Your instructions -
From the entries below, return only the lines starting at the one that contains "Image resolution: width=1533" and ending at the one that contains "Open the Information tab", exactly as they stand.

Data section: Begin

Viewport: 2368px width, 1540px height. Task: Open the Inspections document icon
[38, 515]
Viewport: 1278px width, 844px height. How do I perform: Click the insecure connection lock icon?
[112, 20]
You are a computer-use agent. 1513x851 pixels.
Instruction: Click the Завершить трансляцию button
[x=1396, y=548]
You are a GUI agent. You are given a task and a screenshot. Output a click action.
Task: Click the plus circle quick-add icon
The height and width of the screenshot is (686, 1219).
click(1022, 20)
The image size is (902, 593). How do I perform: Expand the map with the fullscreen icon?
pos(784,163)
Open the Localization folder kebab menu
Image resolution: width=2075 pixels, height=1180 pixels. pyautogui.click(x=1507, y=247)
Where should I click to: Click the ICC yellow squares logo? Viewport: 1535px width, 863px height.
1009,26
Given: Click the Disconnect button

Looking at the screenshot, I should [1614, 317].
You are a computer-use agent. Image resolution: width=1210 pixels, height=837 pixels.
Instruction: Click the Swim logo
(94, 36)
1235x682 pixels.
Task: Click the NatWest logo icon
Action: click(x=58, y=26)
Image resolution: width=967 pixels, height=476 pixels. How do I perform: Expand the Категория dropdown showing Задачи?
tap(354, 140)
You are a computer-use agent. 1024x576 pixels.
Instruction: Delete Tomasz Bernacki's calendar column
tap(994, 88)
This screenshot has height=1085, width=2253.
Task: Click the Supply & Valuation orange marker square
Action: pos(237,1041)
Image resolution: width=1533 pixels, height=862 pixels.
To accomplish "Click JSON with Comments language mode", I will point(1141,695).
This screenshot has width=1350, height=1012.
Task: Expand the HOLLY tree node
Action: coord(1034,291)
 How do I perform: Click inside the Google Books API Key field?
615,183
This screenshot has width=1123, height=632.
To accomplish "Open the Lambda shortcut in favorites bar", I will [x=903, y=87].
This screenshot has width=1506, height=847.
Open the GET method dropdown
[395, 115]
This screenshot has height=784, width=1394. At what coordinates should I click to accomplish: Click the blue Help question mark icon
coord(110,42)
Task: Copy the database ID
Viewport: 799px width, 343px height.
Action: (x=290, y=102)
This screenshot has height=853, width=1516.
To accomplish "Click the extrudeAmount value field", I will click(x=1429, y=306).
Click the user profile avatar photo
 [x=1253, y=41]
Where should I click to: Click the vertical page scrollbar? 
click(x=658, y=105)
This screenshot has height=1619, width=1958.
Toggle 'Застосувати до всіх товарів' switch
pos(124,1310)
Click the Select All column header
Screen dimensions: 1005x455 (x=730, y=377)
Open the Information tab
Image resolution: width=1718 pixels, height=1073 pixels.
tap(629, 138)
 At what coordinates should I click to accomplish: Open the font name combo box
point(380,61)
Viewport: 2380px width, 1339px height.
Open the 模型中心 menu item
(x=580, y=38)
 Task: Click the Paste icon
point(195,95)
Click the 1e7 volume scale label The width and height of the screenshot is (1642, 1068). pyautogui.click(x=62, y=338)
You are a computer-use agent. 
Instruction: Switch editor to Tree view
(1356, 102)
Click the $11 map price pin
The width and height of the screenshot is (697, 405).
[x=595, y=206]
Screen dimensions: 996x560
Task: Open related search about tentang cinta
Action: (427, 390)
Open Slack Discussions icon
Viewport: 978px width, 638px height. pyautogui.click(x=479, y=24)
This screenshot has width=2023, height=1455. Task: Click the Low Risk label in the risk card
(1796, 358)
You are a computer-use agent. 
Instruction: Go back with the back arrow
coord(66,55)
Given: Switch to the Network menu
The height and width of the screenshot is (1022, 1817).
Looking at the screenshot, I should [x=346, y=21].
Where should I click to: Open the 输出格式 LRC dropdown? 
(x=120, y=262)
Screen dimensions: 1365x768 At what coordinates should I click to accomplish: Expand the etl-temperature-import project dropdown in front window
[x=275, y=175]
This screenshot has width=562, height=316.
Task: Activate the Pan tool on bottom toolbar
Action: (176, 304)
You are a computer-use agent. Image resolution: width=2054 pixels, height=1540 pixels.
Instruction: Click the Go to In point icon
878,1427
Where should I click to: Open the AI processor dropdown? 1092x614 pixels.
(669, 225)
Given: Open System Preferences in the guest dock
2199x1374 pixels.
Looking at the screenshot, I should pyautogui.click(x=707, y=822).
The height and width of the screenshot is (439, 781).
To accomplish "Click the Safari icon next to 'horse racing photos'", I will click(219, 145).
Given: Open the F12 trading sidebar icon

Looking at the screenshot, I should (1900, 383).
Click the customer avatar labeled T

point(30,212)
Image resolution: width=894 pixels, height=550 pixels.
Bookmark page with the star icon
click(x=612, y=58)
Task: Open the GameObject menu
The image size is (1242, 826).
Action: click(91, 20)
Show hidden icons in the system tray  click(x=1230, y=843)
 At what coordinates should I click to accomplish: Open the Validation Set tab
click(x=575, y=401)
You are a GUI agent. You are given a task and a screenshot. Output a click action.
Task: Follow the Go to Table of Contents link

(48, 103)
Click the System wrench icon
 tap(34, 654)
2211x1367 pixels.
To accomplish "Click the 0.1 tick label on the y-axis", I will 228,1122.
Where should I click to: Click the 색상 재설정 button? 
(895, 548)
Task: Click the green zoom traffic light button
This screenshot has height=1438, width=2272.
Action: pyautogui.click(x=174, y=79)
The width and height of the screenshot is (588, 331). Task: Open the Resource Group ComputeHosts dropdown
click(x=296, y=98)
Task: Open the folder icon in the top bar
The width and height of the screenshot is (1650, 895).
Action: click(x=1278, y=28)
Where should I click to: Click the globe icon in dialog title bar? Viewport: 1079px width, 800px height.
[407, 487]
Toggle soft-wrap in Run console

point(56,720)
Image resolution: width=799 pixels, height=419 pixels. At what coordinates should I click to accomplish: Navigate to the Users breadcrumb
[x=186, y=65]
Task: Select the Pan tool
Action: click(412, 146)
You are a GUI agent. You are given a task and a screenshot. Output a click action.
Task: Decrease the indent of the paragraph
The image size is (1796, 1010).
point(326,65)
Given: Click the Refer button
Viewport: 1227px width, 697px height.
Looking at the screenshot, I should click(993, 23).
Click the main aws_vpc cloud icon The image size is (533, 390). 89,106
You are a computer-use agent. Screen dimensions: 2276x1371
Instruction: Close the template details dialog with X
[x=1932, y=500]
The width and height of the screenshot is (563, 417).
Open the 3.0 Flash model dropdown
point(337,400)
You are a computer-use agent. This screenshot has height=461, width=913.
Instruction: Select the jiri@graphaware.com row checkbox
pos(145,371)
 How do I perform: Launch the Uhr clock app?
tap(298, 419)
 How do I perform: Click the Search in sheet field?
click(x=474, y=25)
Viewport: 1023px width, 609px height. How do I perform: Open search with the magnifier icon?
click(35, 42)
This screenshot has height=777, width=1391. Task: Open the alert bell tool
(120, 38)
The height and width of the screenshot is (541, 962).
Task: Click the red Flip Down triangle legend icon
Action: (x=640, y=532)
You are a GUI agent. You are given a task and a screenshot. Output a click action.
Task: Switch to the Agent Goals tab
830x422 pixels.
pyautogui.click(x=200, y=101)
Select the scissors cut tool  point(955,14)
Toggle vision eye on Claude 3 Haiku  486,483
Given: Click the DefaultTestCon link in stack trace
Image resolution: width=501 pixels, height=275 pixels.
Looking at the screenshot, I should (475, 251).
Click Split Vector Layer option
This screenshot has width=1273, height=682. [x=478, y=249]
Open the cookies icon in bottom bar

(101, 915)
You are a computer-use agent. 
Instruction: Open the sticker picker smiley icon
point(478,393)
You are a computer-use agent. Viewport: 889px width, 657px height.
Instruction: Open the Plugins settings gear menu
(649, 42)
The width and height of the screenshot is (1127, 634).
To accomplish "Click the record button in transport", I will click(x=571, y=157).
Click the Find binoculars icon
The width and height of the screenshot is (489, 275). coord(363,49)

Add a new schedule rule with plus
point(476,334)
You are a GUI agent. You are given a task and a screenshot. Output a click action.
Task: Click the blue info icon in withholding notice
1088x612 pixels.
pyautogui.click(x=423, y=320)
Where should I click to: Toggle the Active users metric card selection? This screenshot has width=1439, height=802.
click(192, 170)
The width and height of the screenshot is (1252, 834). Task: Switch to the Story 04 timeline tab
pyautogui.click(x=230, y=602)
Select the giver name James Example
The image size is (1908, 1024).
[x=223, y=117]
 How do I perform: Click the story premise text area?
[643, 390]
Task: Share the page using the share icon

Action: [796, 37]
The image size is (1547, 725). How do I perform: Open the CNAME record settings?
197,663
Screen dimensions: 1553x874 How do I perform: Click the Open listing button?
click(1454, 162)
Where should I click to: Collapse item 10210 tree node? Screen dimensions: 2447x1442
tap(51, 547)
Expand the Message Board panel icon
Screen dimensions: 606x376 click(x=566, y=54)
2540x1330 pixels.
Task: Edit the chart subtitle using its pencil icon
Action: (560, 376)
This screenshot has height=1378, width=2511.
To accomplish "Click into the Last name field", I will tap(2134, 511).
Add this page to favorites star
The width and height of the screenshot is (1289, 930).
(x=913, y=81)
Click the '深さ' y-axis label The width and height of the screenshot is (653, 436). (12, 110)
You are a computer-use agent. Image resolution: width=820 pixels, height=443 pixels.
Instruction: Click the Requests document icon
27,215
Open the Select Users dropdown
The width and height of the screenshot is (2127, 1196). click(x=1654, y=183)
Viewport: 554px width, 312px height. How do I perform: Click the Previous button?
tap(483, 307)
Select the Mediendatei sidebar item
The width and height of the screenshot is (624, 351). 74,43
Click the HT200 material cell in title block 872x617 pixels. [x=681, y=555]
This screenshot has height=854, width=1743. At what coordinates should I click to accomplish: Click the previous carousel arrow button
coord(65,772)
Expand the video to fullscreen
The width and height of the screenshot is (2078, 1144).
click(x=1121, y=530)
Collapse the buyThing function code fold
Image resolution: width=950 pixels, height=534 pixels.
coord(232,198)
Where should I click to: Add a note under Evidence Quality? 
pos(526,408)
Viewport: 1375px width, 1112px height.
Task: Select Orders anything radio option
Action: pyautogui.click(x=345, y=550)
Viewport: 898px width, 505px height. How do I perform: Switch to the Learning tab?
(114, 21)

Data section: End

Final answer -
Image resolution: width=1533 pixels, height=862 pixels.
To accomplish "Click JSON with Comments language mode", I will point(1141,695).
This screenshot has width=1350, height=1012.
Task: Expand the HOLLY tree node
Action: coord(1034,291)
 How do I perform: Click inside the Google Books API Key field?
615,183
This screenshot has width=1123, height=632.
To accomplish "Open the Lambda shortcut in favorites bar", I will [x=903, y=87].
This screenshot has width=1506, height=847.
Open the GET method dropdown
[395, 115]
This screenshot has height=784, width=1394. At what coordinates should I click to accomplish: Click the blue Help question mark icon
coord(110,42)
Task: Copy the database ID
Viewport: 799px width, 343px height.
Action: (x=290, y=102)
This screenshot has height=853, width=1516.
To accomplish "Click the extrudeAmount value field", I will click(x=1429, y=306).
Click the user profile avatar photo
 [x=1253, y=41]
Where should I click to: Click the vertical page scrollbar? 
click(x=658, y=105)
This screenshot has height=1619, width=1958.
Toggle 'Застосувати до всіх товарів' switch
pos(124,1310)
Click the Select All column header
Screen dimensions: 1005x455 (x=730, y=377)
Open the Information tab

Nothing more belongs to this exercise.